| Literature DB >> 26500647 |
Vivien Béziat1, Marwan Sleiman2, Jodie P Goodridge3, Mari Kaarbø4, Lisa L Liu5, Halvor Rollag4, Hans-Gustaf Ljunggren5, Jacques Zimmer2, Karl-Johan Malmberg6.
Abstract
Adaptive natural killer (NK) cell responses to human cytomegalovirus infection are characterized by the expansion of NKG2C(+) NK cells expressing self-specific inhibitory killer-cell immunoglobulin-like receptors (KIRs). Here, we set out to study the HLA class I dependency of such NKG2C(+) NK cell expansions. We demonstrate the expansion of NKG2C(+) NK cells in patients with transporter associated with antigen presentation (TAP) deficiency, who express less than 10% of normal HLA class I levels. In contrast to normal individuals, expanded NKG2C(+) NK cell populations in TAP-deficient patients display a polyclonal KIR profile and remain hyporesponsive to HLA class I-negative target cells. Nonetheless, agonistic stimulation of NKG2C on NK cells from TAP-deficient patients yielded significant responses in terms of degranulation and cytokine production. Thus, while interactions with self-HLA class I molecules likely shape the KIR repertoire of expanding NKG2C(+) NK cells during adaptive NK cell responses in normal individuals, they are not a prerequisite for NKG2C(+) NK cell expansions to occur. The emergence of NKG2C-responsive adaptive NK cells in TAP-deficient patients may contribute to antiviral immunity and potentially explain these patients' low incidence of severe viral infections.Entities:
Keywords: adaptive immunity; cytomegalovirus infections; killer cell immunoglobulin-like receptor; natural killer cells; transporter associated with antigen processing
Year: 2015 PMID: 26500647 PMCID: PMC4594010 DOI: 10.3389/fimmu.2015.00507
Source DB: PubMed Journal: Front Immunol ISSN: 1664-3224 Impact factor: 7.561
Figure 1Phenotypic characterization of NKG2C. (A) Size of the NKG2C+NKG2A− subset in PBMCs from seven TAP-deficient donors compared to CMV− and CMV+ healthy controls. (B, C) Gating strategy and phenotype of NKG2C+NKG2A− (red lines) compared to conventional CD56dim NK cells (blue lines) after gating on live CD3−CD4−CD14−CD19−CD7+CD56dim/− cells from three TAP-deficient donors compared to one healthy control.
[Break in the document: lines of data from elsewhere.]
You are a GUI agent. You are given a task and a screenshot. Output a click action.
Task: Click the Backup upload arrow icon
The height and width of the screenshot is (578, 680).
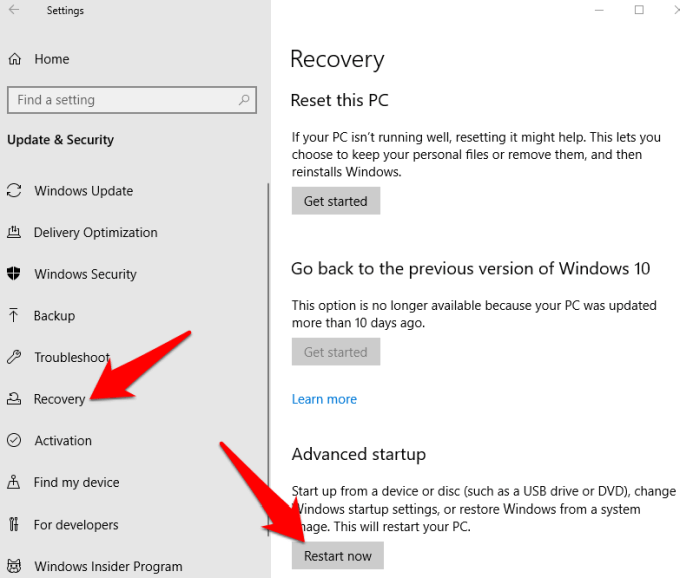(x=14, y=316)
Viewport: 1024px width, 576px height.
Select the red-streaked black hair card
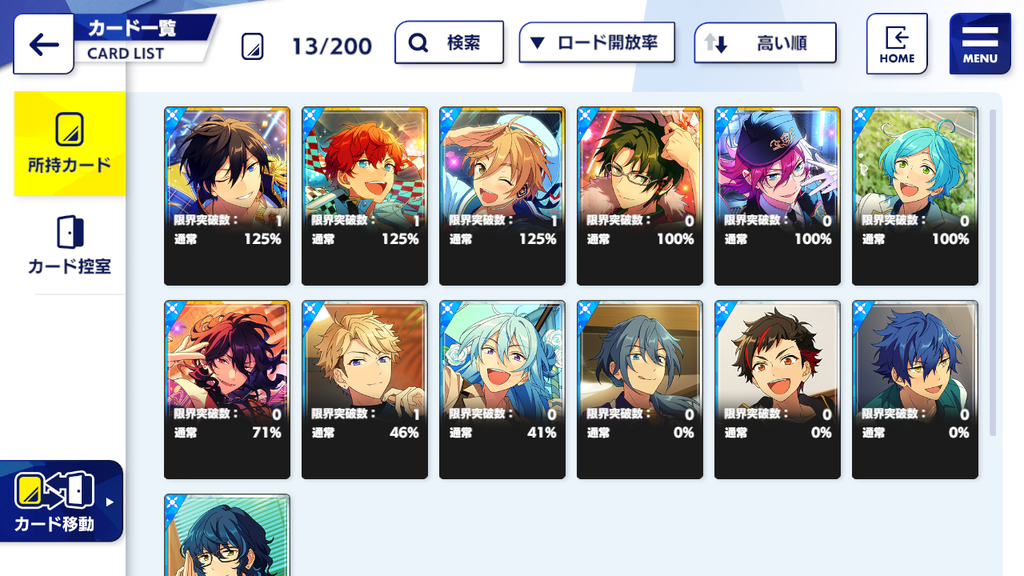pos(777,390)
Figure 2Adaptive NK cells from TAP-deficient patients display polyclonal KIR repertoires. Frequencies of NK cell subsets expressing seven KIRs analyzed, and the 128 possible combinations thereof, in one healthy control and three TAP-deficient individuals. The presence of one KIR in a combination is represented by a color code below the graph. The analysis is displayed for NKG2A+NKG2C− (black lines), NKG2A−NKG2C− (red lines), and NKG2A−NKG2C+ (blue lines) NK cell subsets. Patients TAP#1 and #5 are KIR haplotype B/X and patient TAP#2 is haplotype A/A.
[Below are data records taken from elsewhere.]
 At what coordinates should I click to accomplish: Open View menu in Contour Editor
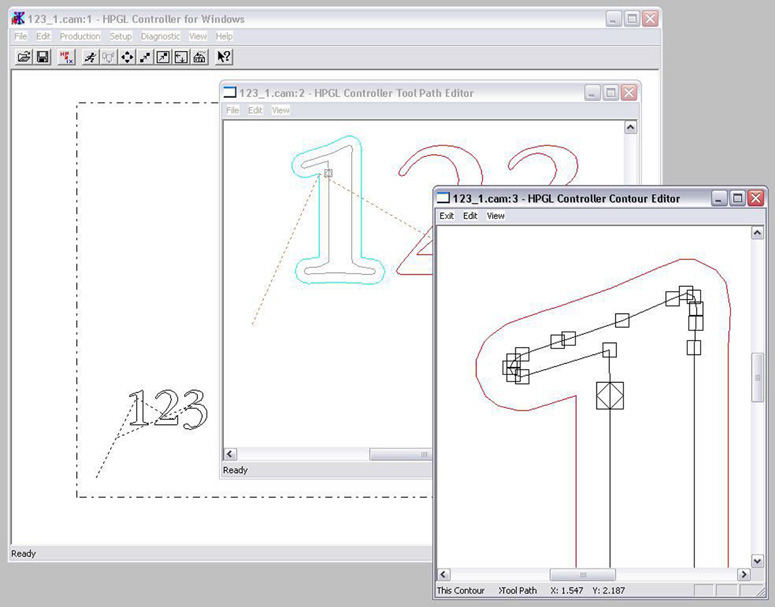click(x=496, y=216)
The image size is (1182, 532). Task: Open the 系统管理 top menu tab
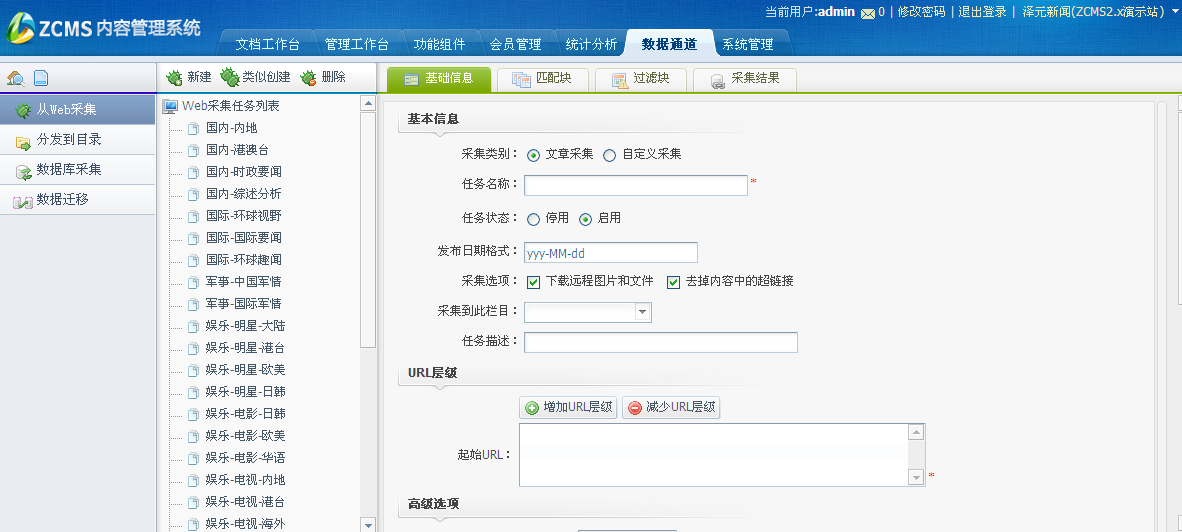pos(747,45)
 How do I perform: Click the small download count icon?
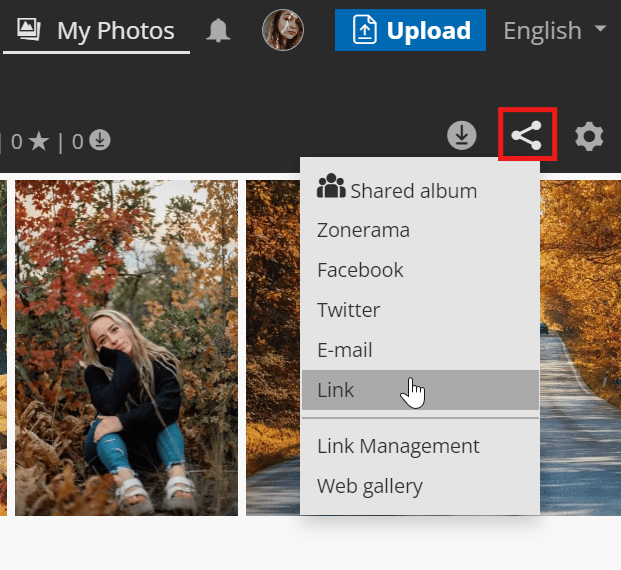[x=99, y=141]
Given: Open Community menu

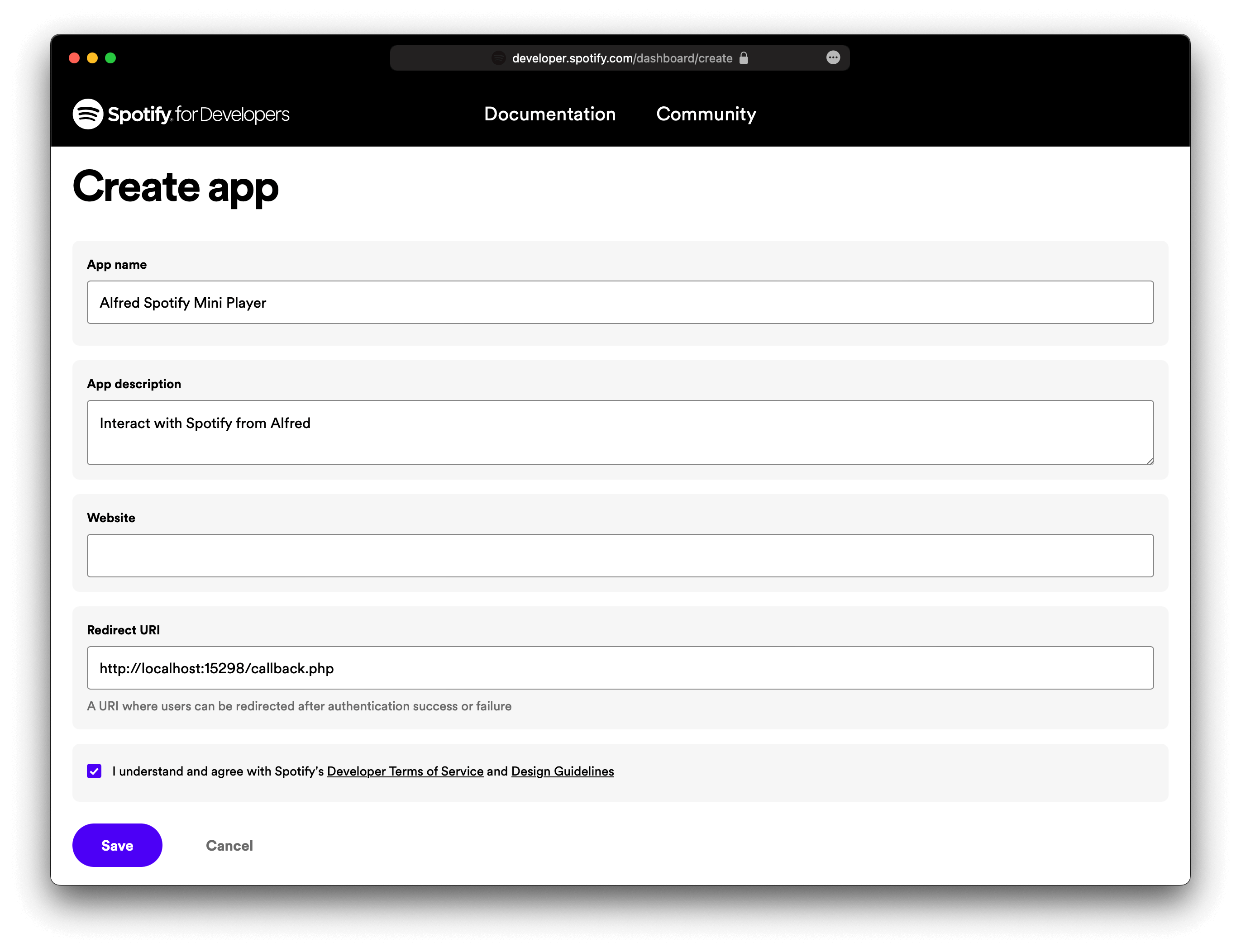Looking at the screenshot, I should (x=706, y=114).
Figure 3Interference with HLA class I surface expression upon CMV infection does not extend to HLA-E in TAP-deficient fibroblast cell lines. (A) Expression of total surface HLA class I (upper) and HLA-E (lower) in either TAP-1 (BRE-169, dashed) or TAP-2 (STF1-169, solid gray)-deficient fibroblast cell lines versus a TAP-expressing control fibroblast cell line (STF5-169, bold). (B,C) Expression of total HLA class I and HLA-E following infection of TAP-deficient fibroblast cell lines as indicated by intracellular expression of the CMV IE-1 antigen (upper scatter plot).
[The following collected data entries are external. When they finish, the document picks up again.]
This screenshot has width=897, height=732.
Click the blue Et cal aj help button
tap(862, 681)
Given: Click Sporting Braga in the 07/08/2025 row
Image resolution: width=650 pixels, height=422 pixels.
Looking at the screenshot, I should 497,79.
Figure 4NKG2C is functional in TAP-deficient adaptive NK cells. (A) NK cells from healthy donors (average of four donors) and three TAP-deficient patients (TAP#01, TAP#02, and TAP#05) were stimulated with the indicated targets. RAJI cells were coated with anti-CD20 (rituximab, 1 μg/mL). NKG2C+NKG2A− and NKG2C−NKG2A+ NK cell subsets were monitored for degranulation (CD107a) and cytokine production (IFN-γ and TNF-α). (B) Redirected ADCC assay using agonistic mAb against NKG2C. Degranulation (CD107a, top panel), IFN-γ (middle panel), and TNF-α (bottom panel) responses by the NKG2C+NKG2A− and NKG2C−NKG2A+ NK cell subsets are displayed. The mean and standard deviation of four representative healthy controls tested simultaneously with the three TAP-deficient patients is shown.